(Rio de Janeiro) Un collectif de plus de 280 associations de défense de l’environnement et de représentants de l’agronégoce au Brésil a réclamé mardi au gouvernement Bolsonaro des objectifs « plus ambitieux » pour lutter contre le réchauffement climatique, avant le sommet organisé par Joe Biden les 22 et 23 avril.

Agence France-Presse

« Le Brésil est considéré comme un pays clé dans les efforts mondiaux pour l’équilibre climatique de la planète », a rappelé la Coalition « Brésil, Climat, Forêts et Agriculture », dans une lettre ouverte au gouvernement.

PHOTO CARL DE SOUZA, ARCHIVES AGENCE FRANCE-PRESSE

Lors des deux premières années du mandat du président Bolsonaro, la surface de forêt rayée de la carte du Brésil a atteint 10 700 km2, en 2019, et 9800 km2 en 2020, les pires chiffres depuis 2008. Ci-haut, la limite d'une coupe à blanc dans la forêt amazonienne, dans l'État de Rondonia, le 23 août 2019.

Ce collectif, qui regroupe aussi bien des ONG comme le WWF (Fonds mondial pour la nature) que des géants de l’agroalimentaire comme Danone, ou céréaliers, tels Cargill, a pointé du doigt la déforestation, « responsable de 40 % des émissions de CO2 du pays ».

Déforestation en hausse sous Bolsonaro

La déforestation a atteint des niveaux très préoccupants depuis l’arrivée au pouvoir du président d’extrême droite Jair Bolsonaro, en 2019.

Elle était déjà en augmentation constante depuis 2012, mais « le Brésil a déjà montré de quoi il était capable » par le passé, explique la lettre.

« Entre 2004 et 2012, le Brésil est parvenu à la plus grande diminution d’émissions de gaz à effets de serre jamais observée dans un seul pays, en réduisant de 80 % son taux de déforestation », poursuit le texte.  

En 2012, la déforestation au Brésil avait atteint un plancher historique, avec 4100 km2 déboisés.

Lors des deux premières années du mandat du président Bolsonaro, la surface de forêt rayée de la carte a atteint 10 700 km2, en 2019, et 9800 km2 en 2020, les pires chiffres depuis 2008.

Le collectif préconise des exploitations agricoles plus respectueuses de l’environnement et souligne que le Brésil a un rôle important à jouer pour « éviter de futures pandémies tragiques comme celle que nous vivons, provenant de zoonoses provoquées par la destruction des écosystèmes ».  

Les ONG écologistes : « un cancer », dit Bolsonaro

Le président s’est montré favorable à l’exploitation agricole et minière de l’Amazonie, a qualifié de « cancer » les ONG écologistes, accusant par ailleurs les puissances étrangères de critiquer sa politique environnementale pour s’accaparer les richesses naturelles du Brésil.
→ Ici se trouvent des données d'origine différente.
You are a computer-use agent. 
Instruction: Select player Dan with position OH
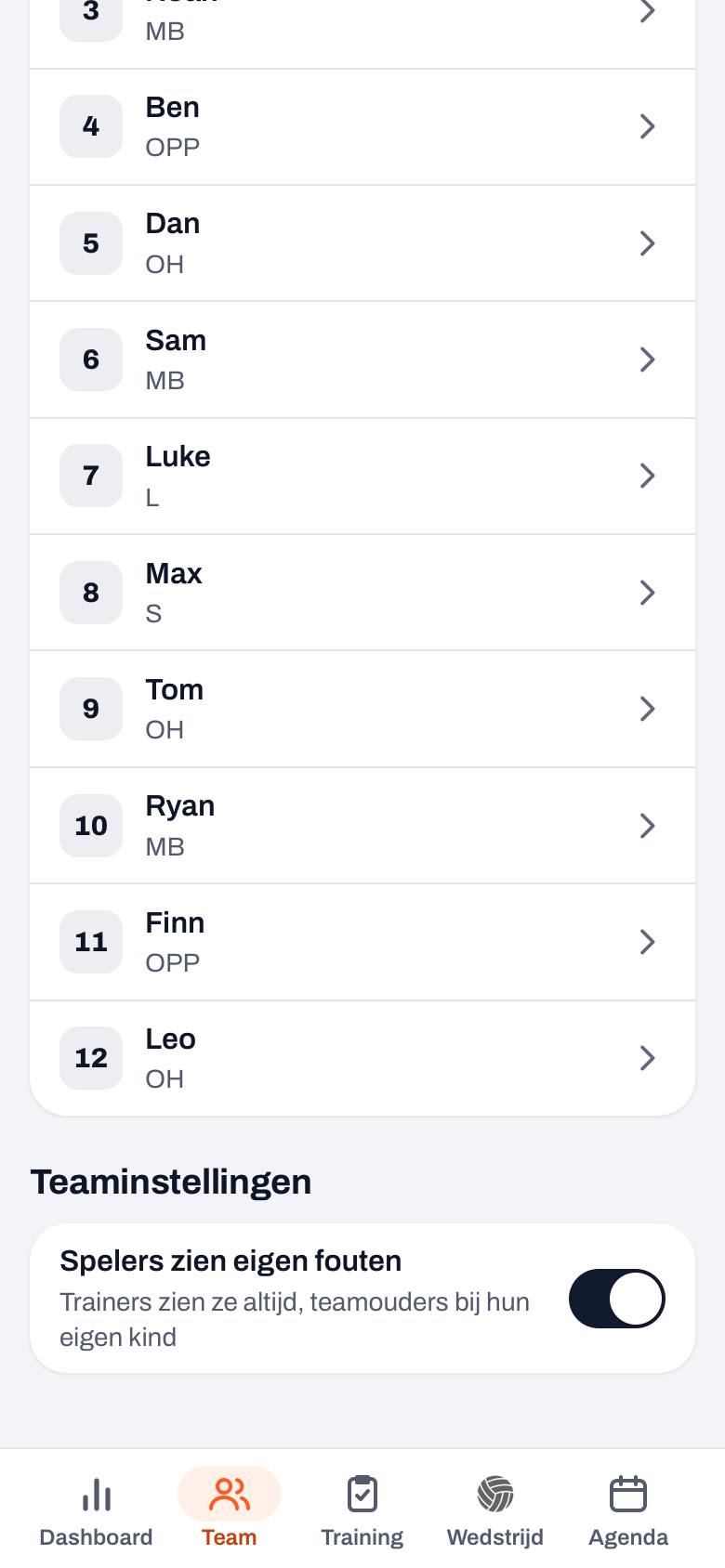click(362, 243)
Le président américain Joe Biden a invité 40 dirigeants mondiaux, dont Jair Bolsonaro et les présidents chinois et russes, à un sommet virtuel sur le réchauffement climatique les 22 et 23 avril.

M. Bolsonaro a été un des derniers dirigeants mondiaux à le féliciter pour sa victoire à la présidentielle américaine l’an dernier.  

Lors du premier débat présidentiel contre Donald Trump, en octobre 2020, Joe Biden avait menacé le Brésil de sanctions économiques en raison de la déforestation en Amazonie.

Le président Bolsonaro, allié inconditionnel de Trump, avait jugé « désastreux » ces propos, qui, selon lui, mettaient en danger « les relations cordiales » entre Brasilia et Washington.